My wife has been riding road bikes for decades (We are in our late-50s). She used to do a little light duty MTB, but quite frankly, she isn't much of a climber when it comes to steep stuff. She has climbed many road passes in Colorado, including Loveland, Berthoud, and Monarch, but once things get above 7% or so she isn't all that interested. Since many MTB rides on the Front Range have at least some steep stuff, she used to end up walking a lot, and wasn't happy. She pretty much stopped riding MTBs 20 years ago. 

Enter the ebike. She can ride the stuff less than 7% on Eco mode and have a great time. When the steep stuff hits, she can toggle up to Sport mode. She climbed a 1/2 mile, 15% section of trail today on the Bosch-assisted eMTB, something she has never done, ever. She politely waited for me as I ground up in my granny. We actually did a two hour MTB ride together for the first time in at least 20 years. It was really fun. 

eMTBs are going to keep us riding together. Thanks to Jeffco, CO open space for having the cahones to tell the haters to flip off, and allowing Class 1 eBikes on their trails.


----------



## life behind bars (May 24, 2014)

You couldn't ride anywhere else I guess? Pretty weak reasoning.


----------



## sparrow (Dec 30, 2003)

I think he was saying “props” to the land manager for allowing Class 1 eBikes?


----------



## honkinunit (Aug 6, 2004)

life behind bars said:


> You couldn't ride anywhere else I guess? Pretty weak reasoning.


Did you fail your ESL classes? What "reasoning" was involved? We wanted to take an MTB ride on trails that have long, steep sections, and the eMTB allowed her to do it.


----------



## fos'l (May 27, 2009)

Thanks for the report; wish I could say that about my wife, but she pretty much keeps up without assist (unless we're both riding our e-MTB's).


----------



## justin70 (Sep 17, 2007)

honkinunit said:


> Did you fail your ESL classes? What "reasoning" was involved? We wanted to take an MTB ride on trails that have long, steep sections, and the eMTB allowed her to do it.


I think he's just upset about ebikes in general and is irrationally directing his anger at you.


----------



## Matfam (May 6, 2012)

My wife has Multiple Sclerosis and wouldn’t be riding at all without an ebike.

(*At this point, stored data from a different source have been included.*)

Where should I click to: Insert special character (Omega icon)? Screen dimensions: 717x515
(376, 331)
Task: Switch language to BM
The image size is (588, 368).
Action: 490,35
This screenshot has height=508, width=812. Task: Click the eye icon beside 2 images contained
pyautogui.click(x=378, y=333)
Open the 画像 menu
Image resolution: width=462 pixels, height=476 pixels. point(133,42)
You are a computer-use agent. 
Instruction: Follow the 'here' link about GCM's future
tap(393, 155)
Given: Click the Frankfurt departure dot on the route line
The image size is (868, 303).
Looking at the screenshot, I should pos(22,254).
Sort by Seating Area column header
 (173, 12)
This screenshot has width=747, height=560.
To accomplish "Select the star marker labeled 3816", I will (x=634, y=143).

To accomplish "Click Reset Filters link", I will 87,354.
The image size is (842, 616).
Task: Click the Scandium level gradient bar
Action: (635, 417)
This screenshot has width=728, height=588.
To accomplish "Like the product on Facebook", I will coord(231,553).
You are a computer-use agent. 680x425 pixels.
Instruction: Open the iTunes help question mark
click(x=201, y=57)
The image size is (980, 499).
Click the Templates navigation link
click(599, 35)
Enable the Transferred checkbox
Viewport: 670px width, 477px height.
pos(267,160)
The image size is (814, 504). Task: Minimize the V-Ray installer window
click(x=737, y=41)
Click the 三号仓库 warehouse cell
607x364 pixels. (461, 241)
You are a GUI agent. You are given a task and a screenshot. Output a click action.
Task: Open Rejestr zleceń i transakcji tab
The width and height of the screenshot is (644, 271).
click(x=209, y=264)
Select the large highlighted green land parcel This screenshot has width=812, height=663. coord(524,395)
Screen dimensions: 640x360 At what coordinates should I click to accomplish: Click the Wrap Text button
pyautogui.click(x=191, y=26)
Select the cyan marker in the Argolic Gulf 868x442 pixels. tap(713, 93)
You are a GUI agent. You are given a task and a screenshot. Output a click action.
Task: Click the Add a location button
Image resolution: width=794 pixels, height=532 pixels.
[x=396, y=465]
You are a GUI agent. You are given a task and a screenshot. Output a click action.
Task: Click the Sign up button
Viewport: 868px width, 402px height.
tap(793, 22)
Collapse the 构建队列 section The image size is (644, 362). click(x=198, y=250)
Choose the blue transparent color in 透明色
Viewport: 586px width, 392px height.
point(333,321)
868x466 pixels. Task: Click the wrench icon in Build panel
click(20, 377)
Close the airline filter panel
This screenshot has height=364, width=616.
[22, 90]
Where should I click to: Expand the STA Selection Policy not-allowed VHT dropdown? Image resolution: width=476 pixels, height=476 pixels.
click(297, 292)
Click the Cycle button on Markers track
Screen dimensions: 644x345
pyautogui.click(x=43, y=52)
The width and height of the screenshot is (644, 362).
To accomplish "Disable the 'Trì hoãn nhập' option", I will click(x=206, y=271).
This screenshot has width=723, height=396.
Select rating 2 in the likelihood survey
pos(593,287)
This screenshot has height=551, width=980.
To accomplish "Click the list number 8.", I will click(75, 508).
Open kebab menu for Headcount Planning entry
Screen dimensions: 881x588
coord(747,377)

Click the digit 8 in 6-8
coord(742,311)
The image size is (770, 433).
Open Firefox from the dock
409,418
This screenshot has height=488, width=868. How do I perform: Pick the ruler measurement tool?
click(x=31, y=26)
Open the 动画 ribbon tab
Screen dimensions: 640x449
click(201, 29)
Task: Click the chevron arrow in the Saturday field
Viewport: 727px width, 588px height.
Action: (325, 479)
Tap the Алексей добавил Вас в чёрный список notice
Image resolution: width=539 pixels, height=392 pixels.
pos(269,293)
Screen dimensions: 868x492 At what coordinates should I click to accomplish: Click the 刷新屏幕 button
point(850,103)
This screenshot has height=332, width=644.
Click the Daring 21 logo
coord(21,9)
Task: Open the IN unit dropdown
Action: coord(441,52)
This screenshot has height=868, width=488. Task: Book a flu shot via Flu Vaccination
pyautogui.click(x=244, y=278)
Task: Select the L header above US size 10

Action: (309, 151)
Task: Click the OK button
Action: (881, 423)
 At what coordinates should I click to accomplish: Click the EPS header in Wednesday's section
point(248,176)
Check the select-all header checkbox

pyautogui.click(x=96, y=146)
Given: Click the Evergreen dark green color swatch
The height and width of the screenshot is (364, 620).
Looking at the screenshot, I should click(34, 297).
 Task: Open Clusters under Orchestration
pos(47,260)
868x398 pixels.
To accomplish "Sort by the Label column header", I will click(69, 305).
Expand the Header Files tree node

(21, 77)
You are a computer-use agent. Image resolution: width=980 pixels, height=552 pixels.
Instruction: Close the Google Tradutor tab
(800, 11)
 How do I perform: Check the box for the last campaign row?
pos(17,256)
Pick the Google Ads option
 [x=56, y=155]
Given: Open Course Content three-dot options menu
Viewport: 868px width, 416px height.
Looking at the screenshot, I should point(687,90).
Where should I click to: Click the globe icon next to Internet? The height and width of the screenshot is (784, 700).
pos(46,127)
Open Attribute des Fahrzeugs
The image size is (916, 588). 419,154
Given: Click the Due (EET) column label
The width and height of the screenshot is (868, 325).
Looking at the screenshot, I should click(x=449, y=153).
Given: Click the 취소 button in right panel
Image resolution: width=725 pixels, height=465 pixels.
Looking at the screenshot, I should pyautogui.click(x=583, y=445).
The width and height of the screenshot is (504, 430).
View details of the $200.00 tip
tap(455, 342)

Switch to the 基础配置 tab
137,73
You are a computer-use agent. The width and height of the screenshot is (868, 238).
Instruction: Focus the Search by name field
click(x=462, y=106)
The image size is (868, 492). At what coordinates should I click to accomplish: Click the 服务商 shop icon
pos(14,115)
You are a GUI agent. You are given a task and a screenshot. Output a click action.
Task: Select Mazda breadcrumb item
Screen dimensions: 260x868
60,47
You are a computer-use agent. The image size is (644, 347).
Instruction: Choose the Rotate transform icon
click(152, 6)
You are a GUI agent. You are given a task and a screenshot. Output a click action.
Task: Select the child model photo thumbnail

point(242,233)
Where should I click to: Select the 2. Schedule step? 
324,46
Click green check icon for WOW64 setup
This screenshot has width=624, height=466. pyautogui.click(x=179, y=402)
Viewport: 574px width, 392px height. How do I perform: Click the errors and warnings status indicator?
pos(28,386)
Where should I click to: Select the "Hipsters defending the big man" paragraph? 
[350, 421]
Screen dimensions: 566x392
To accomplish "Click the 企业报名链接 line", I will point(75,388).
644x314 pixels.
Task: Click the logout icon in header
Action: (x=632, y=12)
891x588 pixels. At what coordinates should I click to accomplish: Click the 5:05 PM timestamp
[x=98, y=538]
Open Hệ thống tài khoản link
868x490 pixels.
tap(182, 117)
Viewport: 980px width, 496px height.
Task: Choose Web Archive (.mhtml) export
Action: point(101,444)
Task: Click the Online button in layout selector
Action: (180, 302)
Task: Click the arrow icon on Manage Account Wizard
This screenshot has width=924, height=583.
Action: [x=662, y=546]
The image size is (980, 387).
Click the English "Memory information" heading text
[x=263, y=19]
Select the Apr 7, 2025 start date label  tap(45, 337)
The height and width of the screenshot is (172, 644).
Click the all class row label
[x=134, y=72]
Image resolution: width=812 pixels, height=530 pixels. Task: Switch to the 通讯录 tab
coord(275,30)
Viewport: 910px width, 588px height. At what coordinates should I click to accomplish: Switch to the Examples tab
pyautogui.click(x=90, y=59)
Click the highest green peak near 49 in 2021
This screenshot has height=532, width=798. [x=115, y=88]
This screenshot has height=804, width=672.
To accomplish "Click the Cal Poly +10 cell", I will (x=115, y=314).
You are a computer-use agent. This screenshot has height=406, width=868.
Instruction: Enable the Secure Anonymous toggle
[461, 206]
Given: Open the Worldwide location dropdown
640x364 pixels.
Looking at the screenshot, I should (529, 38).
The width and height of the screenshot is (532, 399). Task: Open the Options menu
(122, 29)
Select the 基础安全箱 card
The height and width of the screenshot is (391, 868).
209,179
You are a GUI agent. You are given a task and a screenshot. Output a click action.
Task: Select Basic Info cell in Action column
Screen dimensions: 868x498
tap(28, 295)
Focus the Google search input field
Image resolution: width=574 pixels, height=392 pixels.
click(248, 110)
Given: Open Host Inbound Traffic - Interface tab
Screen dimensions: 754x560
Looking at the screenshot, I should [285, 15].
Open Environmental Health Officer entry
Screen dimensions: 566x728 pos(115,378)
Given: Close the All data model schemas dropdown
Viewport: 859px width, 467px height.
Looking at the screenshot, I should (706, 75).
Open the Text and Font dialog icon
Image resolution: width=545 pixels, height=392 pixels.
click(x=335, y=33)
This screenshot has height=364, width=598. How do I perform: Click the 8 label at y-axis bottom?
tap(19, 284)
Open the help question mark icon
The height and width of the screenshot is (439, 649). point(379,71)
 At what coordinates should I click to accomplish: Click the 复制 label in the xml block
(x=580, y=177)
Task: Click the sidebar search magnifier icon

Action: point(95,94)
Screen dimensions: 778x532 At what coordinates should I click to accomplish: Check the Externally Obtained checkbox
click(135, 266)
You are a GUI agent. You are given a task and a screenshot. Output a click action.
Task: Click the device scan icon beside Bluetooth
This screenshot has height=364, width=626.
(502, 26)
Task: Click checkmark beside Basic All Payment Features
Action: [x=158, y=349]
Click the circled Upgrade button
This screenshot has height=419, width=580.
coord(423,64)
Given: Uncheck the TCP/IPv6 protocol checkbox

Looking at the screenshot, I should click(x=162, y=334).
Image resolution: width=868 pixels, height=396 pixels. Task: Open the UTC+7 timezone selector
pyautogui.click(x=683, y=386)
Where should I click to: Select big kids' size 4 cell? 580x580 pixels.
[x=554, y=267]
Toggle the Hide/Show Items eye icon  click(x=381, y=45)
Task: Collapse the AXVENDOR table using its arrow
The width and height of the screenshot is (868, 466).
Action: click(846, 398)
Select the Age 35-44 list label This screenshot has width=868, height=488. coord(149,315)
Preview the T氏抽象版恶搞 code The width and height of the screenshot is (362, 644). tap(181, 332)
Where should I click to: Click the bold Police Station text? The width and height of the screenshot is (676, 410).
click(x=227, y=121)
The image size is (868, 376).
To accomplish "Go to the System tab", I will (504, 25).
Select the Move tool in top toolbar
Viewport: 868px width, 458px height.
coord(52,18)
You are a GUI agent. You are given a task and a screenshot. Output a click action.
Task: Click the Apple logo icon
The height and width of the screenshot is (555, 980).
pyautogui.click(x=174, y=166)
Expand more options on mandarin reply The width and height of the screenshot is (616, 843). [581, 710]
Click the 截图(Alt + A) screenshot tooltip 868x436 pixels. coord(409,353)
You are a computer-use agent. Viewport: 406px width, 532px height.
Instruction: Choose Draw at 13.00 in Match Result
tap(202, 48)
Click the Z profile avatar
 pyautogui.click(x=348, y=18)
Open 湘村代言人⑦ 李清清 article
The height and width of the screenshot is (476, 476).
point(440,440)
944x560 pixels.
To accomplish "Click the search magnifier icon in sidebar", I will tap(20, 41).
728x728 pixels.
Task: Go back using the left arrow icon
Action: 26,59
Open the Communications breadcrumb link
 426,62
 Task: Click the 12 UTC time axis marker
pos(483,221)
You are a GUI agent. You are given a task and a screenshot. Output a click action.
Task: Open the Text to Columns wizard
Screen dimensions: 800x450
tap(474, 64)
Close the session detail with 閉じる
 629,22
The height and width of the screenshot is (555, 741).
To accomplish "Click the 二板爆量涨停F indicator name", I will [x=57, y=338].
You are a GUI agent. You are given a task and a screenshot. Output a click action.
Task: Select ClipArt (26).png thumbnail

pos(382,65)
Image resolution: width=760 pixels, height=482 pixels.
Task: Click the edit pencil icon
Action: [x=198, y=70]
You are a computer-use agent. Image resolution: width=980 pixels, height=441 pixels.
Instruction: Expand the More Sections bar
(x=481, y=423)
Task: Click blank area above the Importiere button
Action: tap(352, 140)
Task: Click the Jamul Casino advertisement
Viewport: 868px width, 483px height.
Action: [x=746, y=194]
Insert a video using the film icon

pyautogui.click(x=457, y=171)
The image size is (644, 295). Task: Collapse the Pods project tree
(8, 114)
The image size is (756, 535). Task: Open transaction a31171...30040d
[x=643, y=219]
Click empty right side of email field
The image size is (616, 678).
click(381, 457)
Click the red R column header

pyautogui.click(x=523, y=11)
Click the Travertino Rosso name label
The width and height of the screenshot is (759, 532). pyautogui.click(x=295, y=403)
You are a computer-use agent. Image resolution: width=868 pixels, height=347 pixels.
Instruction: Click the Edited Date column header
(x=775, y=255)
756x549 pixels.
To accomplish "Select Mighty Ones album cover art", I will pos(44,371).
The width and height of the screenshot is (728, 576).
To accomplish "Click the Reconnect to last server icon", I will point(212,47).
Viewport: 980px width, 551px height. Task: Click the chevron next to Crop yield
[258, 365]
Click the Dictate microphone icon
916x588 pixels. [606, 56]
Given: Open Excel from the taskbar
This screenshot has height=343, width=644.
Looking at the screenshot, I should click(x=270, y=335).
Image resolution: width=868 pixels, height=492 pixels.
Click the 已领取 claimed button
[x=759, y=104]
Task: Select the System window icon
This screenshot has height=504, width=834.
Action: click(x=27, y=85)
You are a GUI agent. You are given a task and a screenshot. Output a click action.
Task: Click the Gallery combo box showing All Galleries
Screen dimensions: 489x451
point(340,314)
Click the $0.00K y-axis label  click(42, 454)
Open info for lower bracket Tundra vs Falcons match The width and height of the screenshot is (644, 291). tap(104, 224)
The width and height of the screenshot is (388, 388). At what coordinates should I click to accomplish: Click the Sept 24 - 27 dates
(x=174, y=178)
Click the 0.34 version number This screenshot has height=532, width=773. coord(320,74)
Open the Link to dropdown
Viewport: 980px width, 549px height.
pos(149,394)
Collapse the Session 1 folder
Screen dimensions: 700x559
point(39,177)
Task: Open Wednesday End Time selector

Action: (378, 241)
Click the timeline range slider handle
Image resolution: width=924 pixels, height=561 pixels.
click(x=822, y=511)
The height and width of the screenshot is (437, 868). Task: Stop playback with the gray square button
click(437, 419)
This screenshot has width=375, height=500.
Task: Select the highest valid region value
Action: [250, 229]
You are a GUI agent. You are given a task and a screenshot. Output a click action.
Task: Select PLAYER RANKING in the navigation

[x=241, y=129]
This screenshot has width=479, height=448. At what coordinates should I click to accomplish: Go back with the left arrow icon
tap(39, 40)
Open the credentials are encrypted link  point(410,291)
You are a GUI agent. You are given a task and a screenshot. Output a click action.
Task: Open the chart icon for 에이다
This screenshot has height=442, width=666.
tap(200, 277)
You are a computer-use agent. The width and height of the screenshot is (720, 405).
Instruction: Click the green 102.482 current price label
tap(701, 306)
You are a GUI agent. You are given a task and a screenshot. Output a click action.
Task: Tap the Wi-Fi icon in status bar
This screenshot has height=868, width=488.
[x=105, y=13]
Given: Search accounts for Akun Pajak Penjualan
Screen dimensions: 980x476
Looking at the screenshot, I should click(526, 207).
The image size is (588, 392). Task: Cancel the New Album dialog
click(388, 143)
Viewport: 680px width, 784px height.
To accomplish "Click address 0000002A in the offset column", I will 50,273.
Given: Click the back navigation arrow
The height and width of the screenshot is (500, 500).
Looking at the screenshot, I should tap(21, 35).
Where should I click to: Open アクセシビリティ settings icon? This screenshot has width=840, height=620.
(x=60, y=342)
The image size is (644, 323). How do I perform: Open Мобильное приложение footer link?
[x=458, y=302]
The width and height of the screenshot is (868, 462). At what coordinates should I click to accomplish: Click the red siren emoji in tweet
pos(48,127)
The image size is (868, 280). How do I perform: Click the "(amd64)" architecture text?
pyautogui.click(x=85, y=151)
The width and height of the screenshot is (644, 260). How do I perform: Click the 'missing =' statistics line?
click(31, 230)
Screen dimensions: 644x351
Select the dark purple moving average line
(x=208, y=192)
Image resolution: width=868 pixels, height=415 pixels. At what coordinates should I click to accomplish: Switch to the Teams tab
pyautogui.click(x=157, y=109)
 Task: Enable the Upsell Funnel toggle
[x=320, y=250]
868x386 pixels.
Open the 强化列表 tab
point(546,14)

She’s my best friend, ebikes completely rock!


Sent from my iPad using Tapatalk


----------



## Twimby (Jun 27, 2013)

justin70 said:


> I think he's just upset about ebikes in general and is irrationally directing his anger at you.


Yes, strange that a person, with his no motor, no way motto, is one of the most active members in the forum.  Just a misery guts.

Got my wife a little Hybrid E bike, she loves it, gives us another thing to do together.


----------



## Leebherron (Jan 21, 2004)

E-bikes are bringing biking families back together ! Perfect on the back of a camper too
"Life Live It !"


----------



## natrat (Mar 20, 2008)

Twimby said:


> Yes, strange that a person, with his no motor, no way motto, is one of the most active members in the forum. Just a misery guts.
> 
> Got my wife a little Hybrid E bike, she loves it, gives us another thing to do together.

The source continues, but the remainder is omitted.